Quatre mois après la réouverture du musée Léon Dierx en avril 1960, sa
direction annonce triomphalement que 7 103 adultes l’ont visité, soit une moyenne
mensuelle de 1775 et qu’elle entend accueillir les enfants des écoles, collèges et lycées
sous la conduite de leurs enseignants[41]. Il ne semble pas que cet appel ait été entendu,
car aucun communiqué n’a suivi le premier.
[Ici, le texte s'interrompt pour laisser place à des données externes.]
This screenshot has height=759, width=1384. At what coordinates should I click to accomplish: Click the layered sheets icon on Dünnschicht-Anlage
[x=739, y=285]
Après avoir ouvert le 3 mai 1962 une section pour les jeunes de six à seize
ans, la Bibliothèque Départementale déclare deux ans plus tard que celle-ci compte
700 lecteurs inscrits et qu’ils ont emprunté au cours de cette dernière année 41 095
volumes dont 24 355 romans, 5 538 contes, 5 447 albums et 5 570 documentaires (soit
59 volumes par an par personne). La section adulte totalise 1 729 inscrits qui ont sorti
24 355 volumes dont 8 174 documentaires et 16 181 romans divers (soit 14 volumes
par an par personne). Cette dernière section accueille journellement un public de curieux
qui viennent tirer profit des trente-deux revues auxquelles la Bibliothèque est abonnée. En 1965, le nombre d’inscrits s’élève à 2 702 soit une augmentation de 56,5 % et
en 1966 à 3 610 soit une nouvelle progression de 33,6 %. Cette évolution est due à une
émission télévisée consacrée à cette bibliothèque. La Bibliothèque Centrale de Prêt
installée en 1956 étend l’action de la Bibliothèque Départementale en multipliant les
points de dépôts dans l’île pour atteindre surtout les jeunes lecteurs des quartiers. En
1966, elle ouvre un soixante-dixième dépôt dans le département et réalise un peu plus
de 400 000 prêts dans toute l’île.
A la fin des années soixante, le bilan du système éducatif à La Réunion est
loin d’être élogieux. La politique engagée par les pouvoirs publics en matière de
construction et d’encadrement est trop timorée pour répondre aux besoins réels de toute
la jeunesse. Année après année, ceux qui échouent après s’être accrochés à la bouée
de secours qu’est l’école pour tenter de réaliser leur rêve de promotion sociale vont
grossir le rang de ceux qui ont une image négative d’elle. Peu de jeunes franchissent
le cap de la troisième et quittent le circuit scolaire munis d’un diplôme. L’avenir s’annonce sinistre pour eux. Comme la majorité de la population a du mal à gagner son
« gazon d’ri », elle ne peut participer au banquet de la culture et avoir un engouement
pour le livre. La petite élite intellectuelle qui met un point d’honneur à multiplier les
études et les débats scientifiques, littéraires, artistiques, évite d’être en contact avec
les gagne-petits. Elle qualifie encore leur culture de « sauvage ». Elle colonise tous les
nouveaux lieux de diffusion culturelle : CRAC, ciné-club. La culture des pauvres reste
une culture de la nuit. Dans cette Réunion qui n’a pas le goût du livre, une révolution
technologique peut-elle charrier le bon grain ?
[39] ADR, 1 Per 94/24, Le journal de l’île de La Réunion, 29 juin 1965, « Annonce ».
[40] AESD, Dieu et Patrie, 9 avril 1967, « Le CRAC ».
[41] AESD, Dieu et Patrie, 16 octobre 1960, « Communiqué Musée Léon Dierx ».